Leyendas de la Bahía de Banderas
Autor: Profesor Eduardo Gómez Encarnación
La Sangrienta Conquista del Valle de Banderas
- Algo para celebrar?
La colonización de la costa del valle de Banderas y región serrana fue sangrienta y difícil. Durante los años de pacificación, la belicosidad de los pueblos nativos que nunca se dieron por vencidos, los llevó casi al exterminio. En 1535 tuvo que intervenir el mismo Nuño de Guzmán para apaciguar a los naturales de Purificación y el Valle de Banderas. El Gobernador libró licencia y mandó forjar el hierro para marcar esclavos, ordenando varias entradas a esta región. Fray Antonio Tello dice que algunos capitanes anduvieron tan desenfrenados que, con la sentencia de “de los enemigos los menos”, marcaron hasta niños de pecho.

En 1539 Francisco Vázquez de Coronado, Gobernador de Nueva Galicia, regresó a esta comarca por la misma razón. Un año después, en su ausencia, Cristóbal de Oñate cambió la Ciudad de Compostela al lugar donde hoy se asienta para controlar a los tecoxquines que se encontraban en guerra desde la sierra de Vallejo hasta Ostotipac, hoy San Sebastián del Oeste. En esta rebelión participaban los naturales de las sierras de Cactlan (Compostela y San Pedro Lagunillas), Ostotipac (San Sebastián y Mascota), Acasuchilis (De Soyatán a Ixtapa, Jal.) y Toconios (El Coapinole y su comarca serrana, en Jalisco).
En 1544 la región fue finalmente conquistada y sometida por Diego de Colio, llevándose un botín de cinco mil esclavos. Participó en esta represión el conquistador y encomendero Álvaro de Bracamonte, requerido por Vázquez de Coronado para prender a Conutla, principal de Zacatlán, que andaba en guerra y “convocando a que se alcen los comarcanos”.

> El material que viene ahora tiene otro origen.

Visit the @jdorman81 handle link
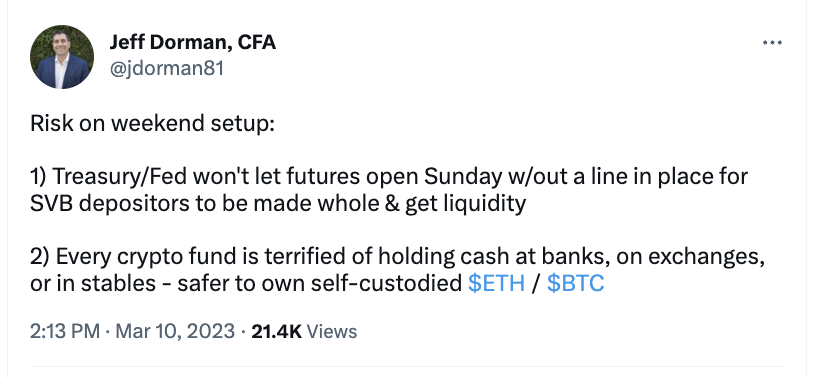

Fray Rodrigo de la Cruz o de Bienvenida, quien vio y se preocupó por los naturales denunciando el mal trato y el esclavismo, en una carta que escribe al Rey Carlo V en 1550 desde Ahuacatlán dice:
“[…] hay cerca de la mar un valle que le llaman el valle de Banderas. Yo visito parte dél. Llámase así este valle porque cuando los cristianos entraron en él salieron los indios con muchas banderas, y eran muy mucha gente. Dígolo en verdad a V. M. que ya no hay casi nadie y cada día menos. Es otros días fui allá y hablando con un español, díjome que había en un pueblo questá allí, agora tres años, 600 hombres […] y agora 70. En otro valle que se llama Mascotlán había muy mucha gente; no hay agora en todo el valle sinó un pueblo que tiene 300 hombres. Hablando yo con uno de los oidores questá en esta Audiencia deste nuevo reino, de la bondad deste valle que digo, estaba un español presente, y dijo: “la primera vez que entramos allí a hacer esclavos, hicimos dos mil”.
Las nuevas enfermedades y el esclavismo redujeron notablemente la población del valle de Banderas en 33 años. Peter Gerhard cita que “Diego Vázquez, que estuvo ahí en 1530, declaró en 1550 que la población de los pueblos costeros había disminuido en el ínterin, de un 80 a un 90 por ciento, y estima que en 1525 había en el área 100 mil habitantes que fueron disminuyendo en forma vertiginosa”.
El padrón de 1548 muestra un total de 2950 tributarios; el de 1570 fue de 1150 tributarios; hacía 1580 de 790 tributarios; en 1605 de 390 tributarios; y en 1644 de 290 tributarios.